◆ Data shown ◆
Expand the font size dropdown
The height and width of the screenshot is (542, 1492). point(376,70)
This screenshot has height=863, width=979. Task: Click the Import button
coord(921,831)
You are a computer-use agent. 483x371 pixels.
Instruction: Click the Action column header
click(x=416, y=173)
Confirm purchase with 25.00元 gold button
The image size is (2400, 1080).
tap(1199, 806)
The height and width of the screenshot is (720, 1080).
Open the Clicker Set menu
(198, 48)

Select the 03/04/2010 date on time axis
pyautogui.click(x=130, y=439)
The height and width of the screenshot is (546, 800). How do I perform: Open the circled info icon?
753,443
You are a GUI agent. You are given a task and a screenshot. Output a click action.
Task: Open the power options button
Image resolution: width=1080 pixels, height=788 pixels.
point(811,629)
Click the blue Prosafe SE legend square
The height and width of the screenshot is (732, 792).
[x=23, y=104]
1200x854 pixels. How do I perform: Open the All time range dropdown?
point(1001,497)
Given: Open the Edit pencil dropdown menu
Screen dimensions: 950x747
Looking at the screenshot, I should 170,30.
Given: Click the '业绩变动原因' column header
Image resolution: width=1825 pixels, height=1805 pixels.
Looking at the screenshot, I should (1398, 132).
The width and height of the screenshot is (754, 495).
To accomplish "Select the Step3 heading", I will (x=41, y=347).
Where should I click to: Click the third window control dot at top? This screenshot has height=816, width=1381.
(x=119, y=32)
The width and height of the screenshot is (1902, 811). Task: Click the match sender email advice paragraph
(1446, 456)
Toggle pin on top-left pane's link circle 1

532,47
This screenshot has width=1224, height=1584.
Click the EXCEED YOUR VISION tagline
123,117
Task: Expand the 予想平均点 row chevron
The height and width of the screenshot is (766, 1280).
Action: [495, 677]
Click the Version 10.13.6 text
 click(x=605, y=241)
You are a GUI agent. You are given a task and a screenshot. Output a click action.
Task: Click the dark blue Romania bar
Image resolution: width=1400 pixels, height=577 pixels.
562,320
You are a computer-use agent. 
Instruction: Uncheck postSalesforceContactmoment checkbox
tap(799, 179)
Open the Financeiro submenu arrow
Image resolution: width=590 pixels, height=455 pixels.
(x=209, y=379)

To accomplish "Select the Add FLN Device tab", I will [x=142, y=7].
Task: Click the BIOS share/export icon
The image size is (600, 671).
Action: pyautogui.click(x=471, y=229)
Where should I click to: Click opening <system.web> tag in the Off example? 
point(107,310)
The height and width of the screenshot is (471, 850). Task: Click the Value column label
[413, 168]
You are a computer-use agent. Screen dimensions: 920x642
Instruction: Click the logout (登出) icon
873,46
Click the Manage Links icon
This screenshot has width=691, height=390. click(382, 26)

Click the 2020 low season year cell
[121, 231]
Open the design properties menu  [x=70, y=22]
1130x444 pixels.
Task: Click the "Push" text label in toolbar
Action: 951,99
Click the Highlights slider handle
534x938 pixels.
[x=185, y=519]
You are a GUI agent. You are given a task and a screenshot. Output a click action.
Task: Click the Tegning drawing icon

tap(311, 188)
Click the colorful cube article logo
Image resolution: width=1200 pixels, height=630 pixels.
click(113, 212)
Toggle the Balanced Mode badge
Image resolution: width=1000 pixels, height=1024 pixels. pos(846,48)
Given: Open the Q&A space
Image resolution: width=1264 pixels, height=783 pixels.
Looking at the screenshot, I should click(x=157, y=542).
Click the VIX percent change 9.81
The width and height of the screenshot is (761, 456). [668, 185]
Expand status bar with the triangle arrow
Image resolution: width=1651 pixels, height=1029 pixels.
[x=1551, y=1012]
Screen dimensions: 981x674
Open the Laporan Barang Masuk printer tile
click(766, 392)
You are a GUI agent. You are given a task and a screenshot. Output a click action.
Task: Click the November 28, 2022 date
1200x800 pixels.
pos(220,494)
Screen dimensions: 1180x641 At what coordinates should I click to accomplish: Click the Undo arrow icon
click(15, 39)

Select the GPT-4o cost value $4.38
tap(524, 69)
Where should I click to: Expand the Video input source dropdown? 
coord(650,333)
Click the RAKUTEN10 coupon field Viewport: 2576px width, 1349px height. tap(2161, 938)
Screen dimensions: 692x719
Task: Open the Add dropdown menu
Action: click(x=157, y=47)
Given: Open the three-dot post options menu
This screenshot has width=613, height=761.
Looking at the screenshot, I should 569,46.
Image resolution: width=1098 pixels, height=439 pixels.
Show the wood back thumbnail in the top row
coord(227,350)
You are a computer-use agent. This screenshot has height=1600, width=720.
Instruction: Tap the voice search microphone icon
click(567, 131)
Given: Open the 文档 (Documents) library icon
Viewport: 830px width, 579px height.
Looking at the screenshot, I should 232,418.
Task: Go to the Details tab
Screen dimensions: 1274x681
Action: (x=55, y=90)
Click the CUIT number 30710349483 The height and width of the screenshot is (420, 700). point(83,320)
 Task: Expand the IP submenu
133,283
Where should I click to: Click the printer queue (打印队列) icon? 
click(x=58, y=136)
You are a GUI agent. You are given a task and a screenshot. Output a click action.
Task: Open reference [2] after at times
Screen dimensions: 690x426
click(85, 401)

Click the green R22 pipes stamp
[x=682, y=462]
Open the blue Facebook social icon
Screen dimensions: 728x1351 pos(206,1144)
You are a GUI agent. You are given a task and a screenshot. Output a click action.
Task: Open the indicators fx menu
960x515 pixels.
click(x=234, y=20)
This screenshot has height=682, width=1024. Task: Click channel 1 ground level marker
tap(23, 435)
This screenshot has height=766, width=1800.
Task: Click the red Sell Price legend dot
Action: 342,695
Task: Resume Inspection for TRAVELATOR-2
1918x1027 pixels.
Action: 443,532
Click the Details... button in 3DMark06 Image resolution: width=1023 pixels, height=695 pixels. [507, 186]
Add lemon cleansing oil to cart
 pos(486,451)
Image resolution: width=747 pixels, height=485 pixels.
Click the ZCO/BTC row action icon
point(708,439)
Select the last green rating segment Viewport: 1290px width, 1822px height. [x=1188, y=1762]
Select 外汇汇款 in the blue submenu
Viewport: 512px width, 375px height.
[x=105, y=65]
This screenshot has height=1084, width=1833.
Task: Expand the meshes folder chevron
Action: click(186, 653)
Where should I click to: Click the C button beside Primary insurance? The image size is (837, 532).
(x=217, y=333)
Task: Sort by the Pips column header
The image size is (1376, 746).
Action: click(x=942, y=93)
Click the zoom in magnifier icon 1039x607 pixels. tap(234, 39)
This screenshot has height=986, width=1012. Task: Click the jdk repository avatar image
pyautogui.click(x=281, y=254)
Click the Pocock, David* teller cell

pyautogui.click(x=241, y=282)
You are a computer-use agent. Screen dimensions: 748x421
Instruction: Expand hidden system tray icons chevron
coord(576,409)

◆ What to do ◆
Your answer should be every line from the material above in which the word "with" appears.

◆ Finished task ◆
Confirm purchase with 25.00元 gold button
Expand status bar with the triangle arrow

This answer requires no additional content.